Ok, thanks. Doing that right now

anonymous · Answer

@Azteck I am still having trouble solving it. I guess I don't know how to go about simplifying it to get the correct answer. This is what I have so far (4t+4h)-(t^2+2th+h^2)-(4t-t^2)/h

anonymous · Answer

why are there three terms?

anonymous · Answer

I guess when I substituted for g(t+h) I created two terms via that route alone

anonymous · Answer

so 4(t+h)-(t+h)^2

anonymous · Answer

Oh yeah sorry about that. I'm on three windows at the moment. Yeah you're correct.

anonymous · Answer

Start by combining the fraction with (4t+h)

anonymous · Answer

$$(4t+h)-\frac{ 4t-t^2 }{ h }=\frac{ h(4t+h)-(4t-t^2) }{ h }$$

anonymous · Answer

@aebiri2

anonymous · Answer

You would get 4h^2-t^2h simplified right?

anonymous · Answer

On the numerator?

[Job A] In the forum thread, how many windows does one poster say they are on at the moment?
[Job B] Quote the forum thread word for word, from "so 4(t+h)-(t+h)^2" up to and including "fraction with (4t+h)".

[Rows]
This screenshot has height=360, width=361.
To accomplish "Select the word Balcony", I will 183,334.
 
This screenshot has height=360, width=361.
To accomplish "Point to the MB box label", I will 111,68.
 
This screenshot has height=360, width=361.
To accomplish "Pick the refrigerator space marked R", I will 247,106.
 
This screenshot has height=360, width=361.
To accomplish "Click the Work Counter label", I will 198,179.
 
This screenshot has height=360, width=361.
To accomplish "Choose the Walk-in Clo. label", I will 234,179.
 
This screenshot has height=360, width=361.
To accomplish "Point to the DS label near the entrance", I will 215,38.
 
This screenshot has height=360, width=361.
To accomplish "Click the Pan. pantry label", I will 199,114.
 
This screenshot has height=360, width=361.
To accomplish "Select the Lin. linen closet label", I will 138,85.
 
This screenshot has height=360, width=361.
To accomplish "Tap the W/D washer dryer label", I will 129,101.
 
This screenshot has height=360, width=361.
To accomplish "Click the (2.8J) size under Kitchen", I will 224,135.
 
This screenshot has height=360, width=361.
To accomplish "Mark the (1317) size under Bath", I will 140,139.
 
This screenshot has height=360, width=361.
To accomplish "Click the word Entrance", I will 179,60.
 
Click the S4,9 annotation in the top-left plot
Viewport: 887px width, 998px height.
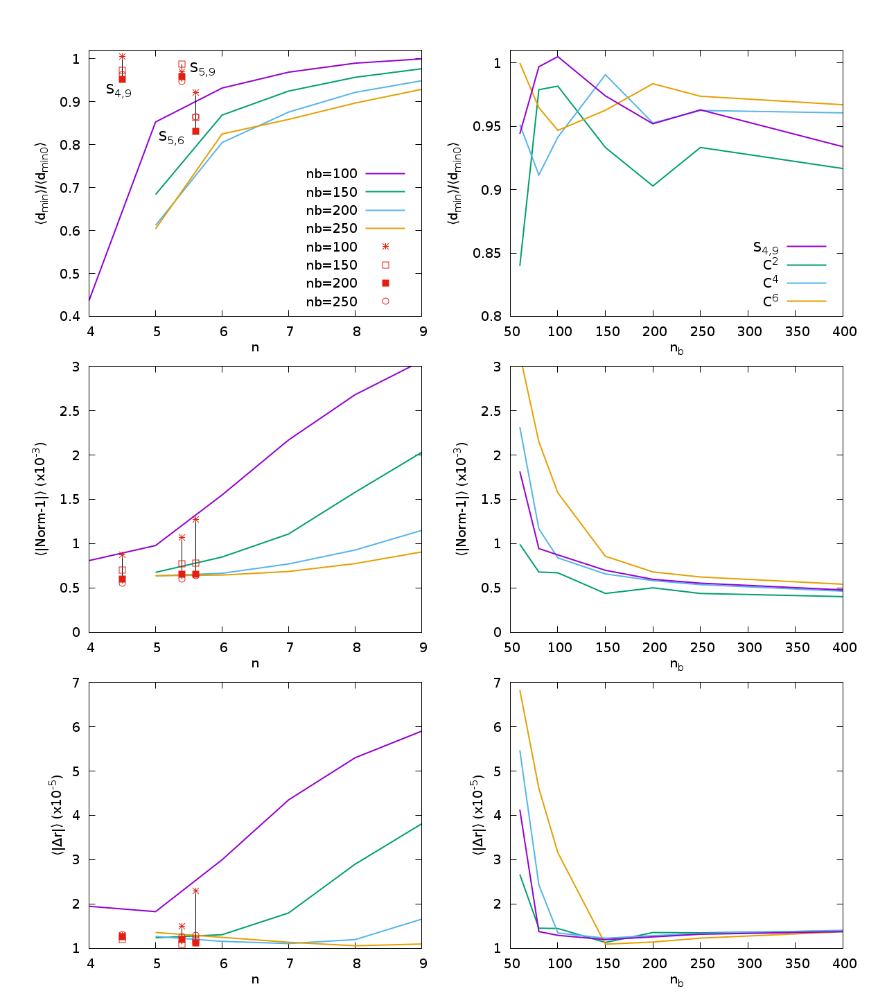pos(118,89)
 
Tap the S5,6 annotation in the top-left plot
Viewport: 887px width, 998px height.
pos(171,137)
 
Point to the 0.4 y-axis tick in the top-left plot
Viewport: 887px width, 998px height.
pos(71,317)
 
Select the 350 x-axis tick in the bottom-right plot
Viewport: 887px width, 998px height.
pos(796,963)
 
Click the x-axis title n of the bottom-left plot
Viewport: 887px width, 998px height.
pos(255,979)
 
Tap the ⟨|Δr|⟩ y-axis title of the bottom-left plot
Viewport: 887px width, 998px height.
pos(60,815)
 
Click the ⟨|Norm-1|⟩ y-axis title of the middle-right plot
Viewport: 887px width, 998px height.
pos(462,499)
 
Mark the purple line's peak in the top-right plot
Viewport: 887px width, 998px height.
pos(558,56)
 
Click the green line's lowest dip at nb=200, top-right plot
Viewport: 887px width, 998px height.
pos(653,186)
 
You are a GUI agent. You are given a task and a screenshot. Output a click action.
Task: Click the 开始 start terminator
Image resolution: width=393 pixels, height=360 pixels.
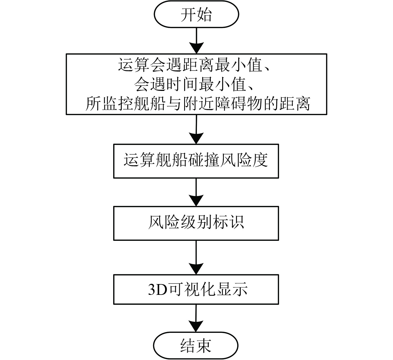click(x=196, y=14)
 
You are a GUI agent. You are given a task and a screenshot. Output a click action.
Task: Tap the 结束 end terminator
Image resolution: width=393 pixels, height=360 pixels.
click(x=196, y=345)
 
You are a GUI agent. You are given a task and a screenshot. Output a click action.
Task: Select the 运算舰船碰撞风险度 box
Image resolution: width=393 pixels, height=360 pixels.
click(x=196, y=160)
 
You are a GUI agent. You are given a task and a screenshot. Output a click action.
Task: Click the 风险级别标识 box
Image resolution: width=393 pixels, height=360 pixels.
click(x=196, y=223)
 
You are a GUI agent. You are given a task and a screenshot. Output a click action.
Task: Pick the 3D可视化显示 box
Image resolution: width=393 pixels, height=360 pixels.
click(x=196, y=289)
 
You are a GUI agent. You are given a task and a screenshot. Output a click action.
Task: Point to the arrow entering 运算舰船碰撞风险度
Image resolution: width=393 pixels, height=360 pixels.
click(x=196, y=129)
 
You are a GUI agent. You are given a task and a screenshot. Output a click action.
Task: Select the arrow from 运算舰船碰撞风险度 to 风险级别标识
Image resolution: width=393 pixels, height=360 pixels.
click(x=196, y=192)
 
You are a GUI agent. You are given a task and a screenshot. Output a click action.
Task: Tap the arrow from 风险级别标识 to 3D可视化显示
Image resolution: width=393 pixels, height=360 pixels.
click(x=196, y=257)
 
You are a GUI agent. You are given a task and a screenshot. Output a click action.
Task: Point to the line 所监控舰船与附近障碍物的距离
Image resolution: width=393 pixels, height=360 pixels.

[Written answer A] Three

[Written answer B]
so 4(t+h)-(t+h)^2

anonymous · Answer

Oh yeah sorry about that. I'm on three windows at the moment. Yeah you're correct.

anonymous · Answer

Start by combining the fraction with (4t+h)